Between 1851 and 1891 the census asked if children were scholars (later if they were at school – same thing). After this is must have been assumed that children were at school. The answers are interesting.

First graph shows the actual numbers of scholars in one year (1871) showing how the number at home (orange) decreases as the number of ‘scholars’ i.e. at school (blue), increases and then the number working (green) takes off – as young as 8 in this case.

Because the numbers actually fluctuate considerably (sample sizes are quite low) it is more instructive to look at percentages for each age range. This is done for each of the five available years below.

Between 1851 and 1871, around 40% of children under 14 attended school. This equates to about 70% of children between 6 and 12. Despite this a lot of children still were not attending school.
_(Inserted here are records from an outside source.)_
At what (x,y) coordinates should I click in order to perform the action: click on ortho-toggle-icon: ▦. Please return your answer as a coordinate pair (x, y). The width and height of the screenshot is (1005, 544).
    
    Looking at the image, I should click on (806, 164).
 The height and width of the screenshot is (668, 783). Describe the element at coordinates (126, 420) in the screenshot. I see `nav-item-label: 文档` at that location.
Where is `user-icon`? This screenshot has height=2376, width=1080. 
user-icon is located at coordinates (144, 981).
The 1870 education act required all children from 6 to 12 to attend school. Initially the effect in Seaton Ross was dramatic.

In 1881, the proportion of children aged 6-12 attending school hit 92%, but in 1891 this had fallen off to to 83%. Still impressive!
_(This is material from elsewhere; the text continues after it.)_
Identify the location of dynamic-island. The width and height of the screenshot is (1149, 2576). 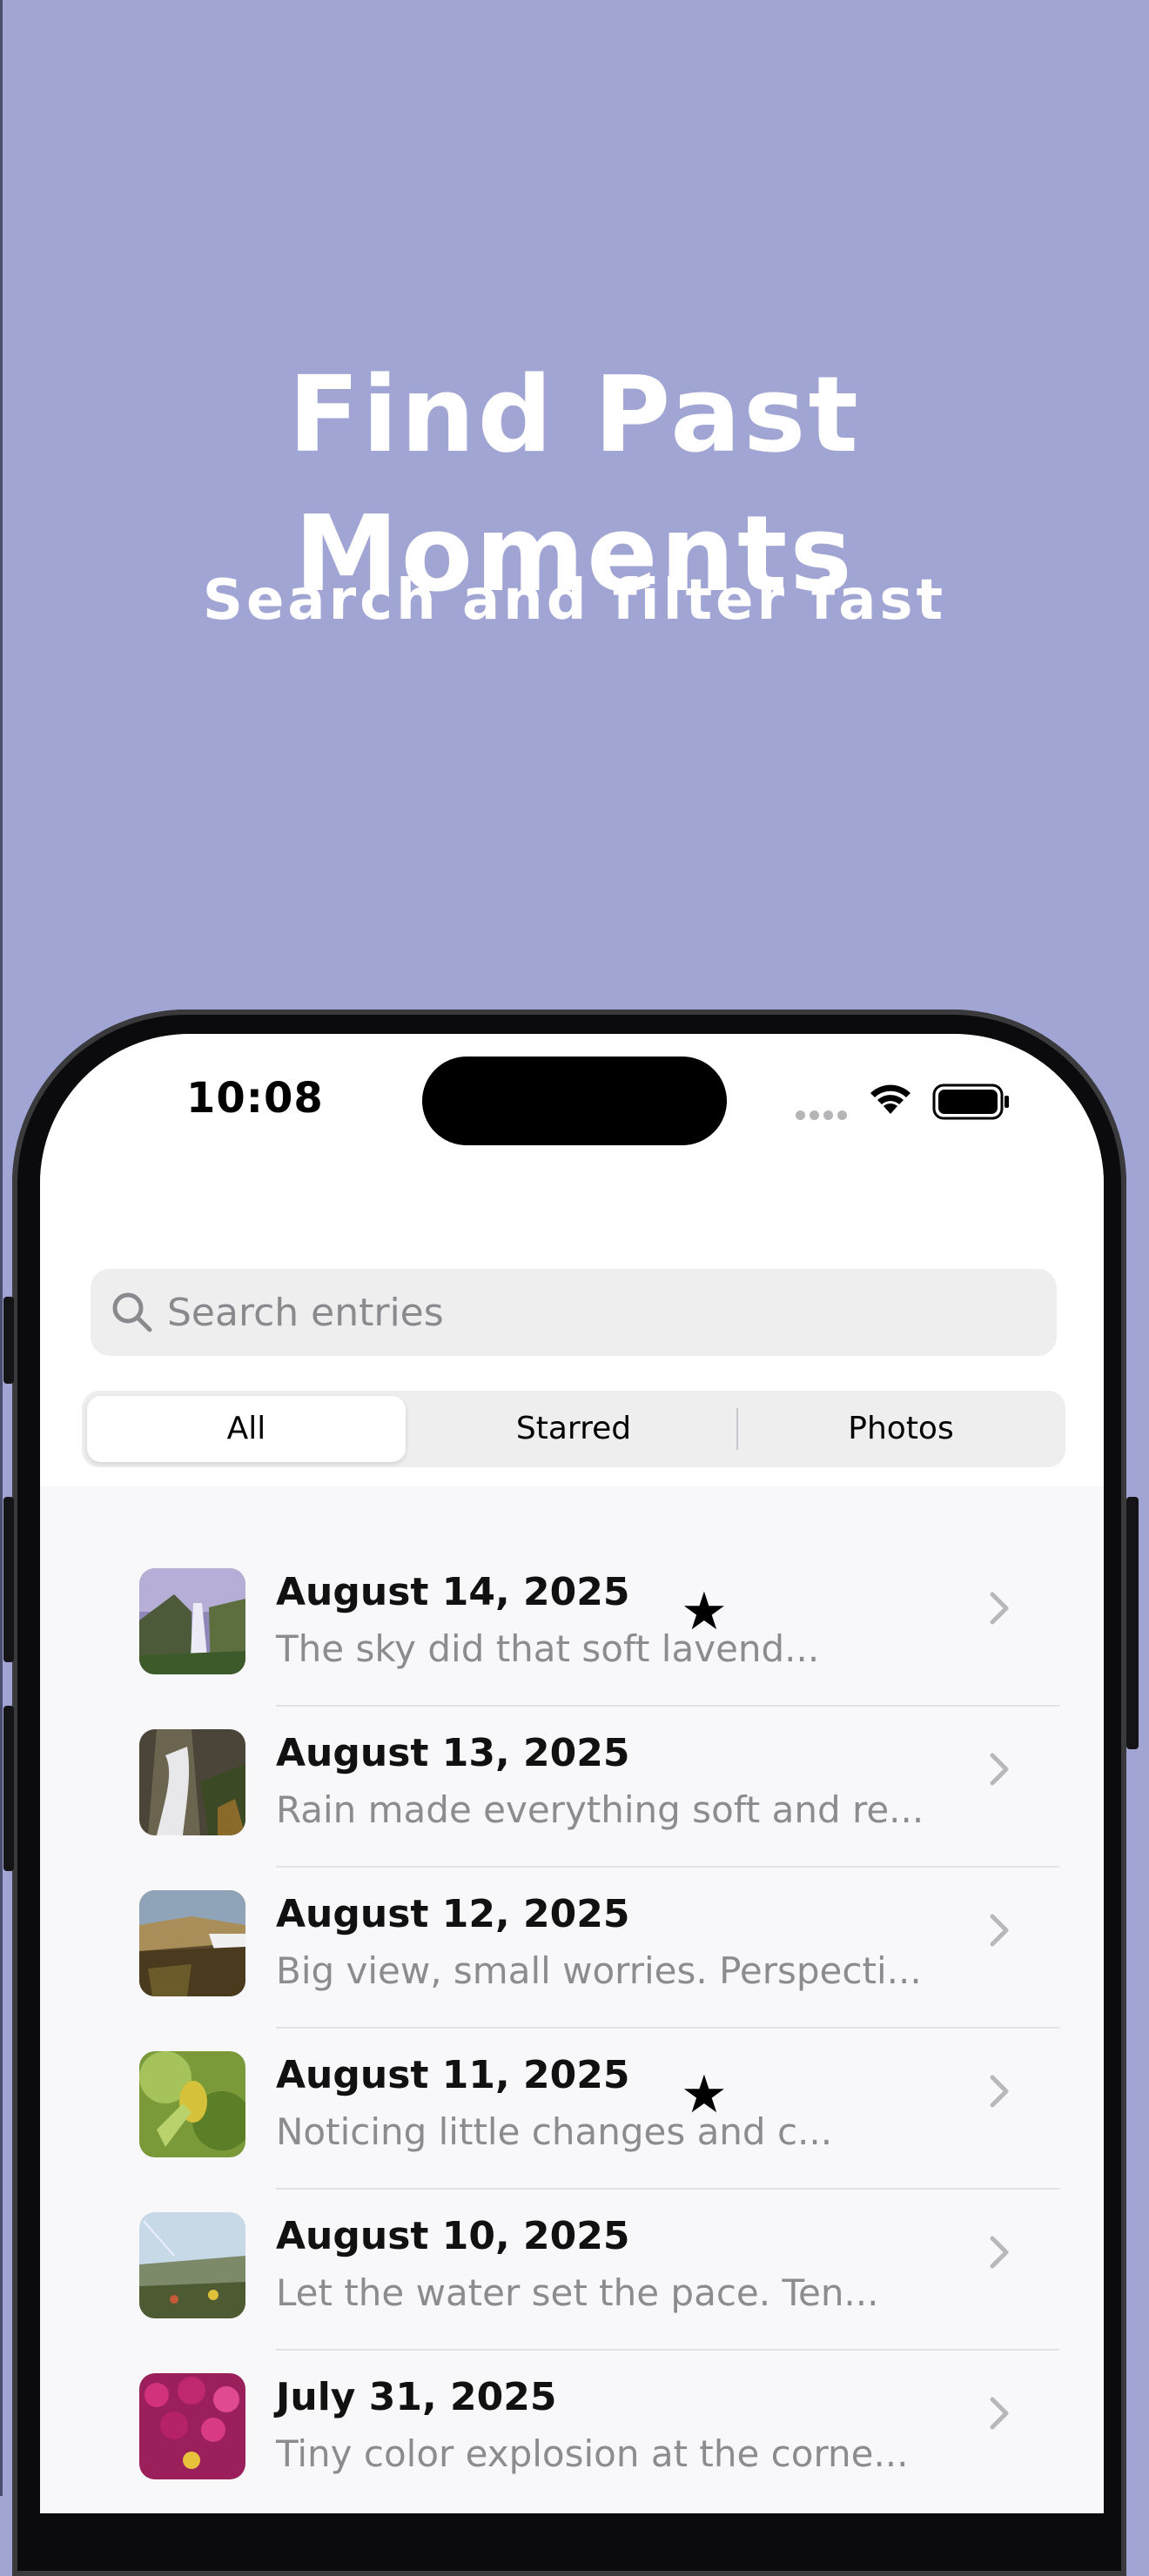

The most astonishing thing is the sheer number of children initially in a school in an old, thatched, single-storey building. Between 1851 and 1881 there were around a hundred children aged 2-16 in small buildings, being taught by only a couple of teachers with some assistance.

At least from 1858, a purpose-built school was built which was more suitable to accommodate the numbers. This picture is from the end of the 19th century.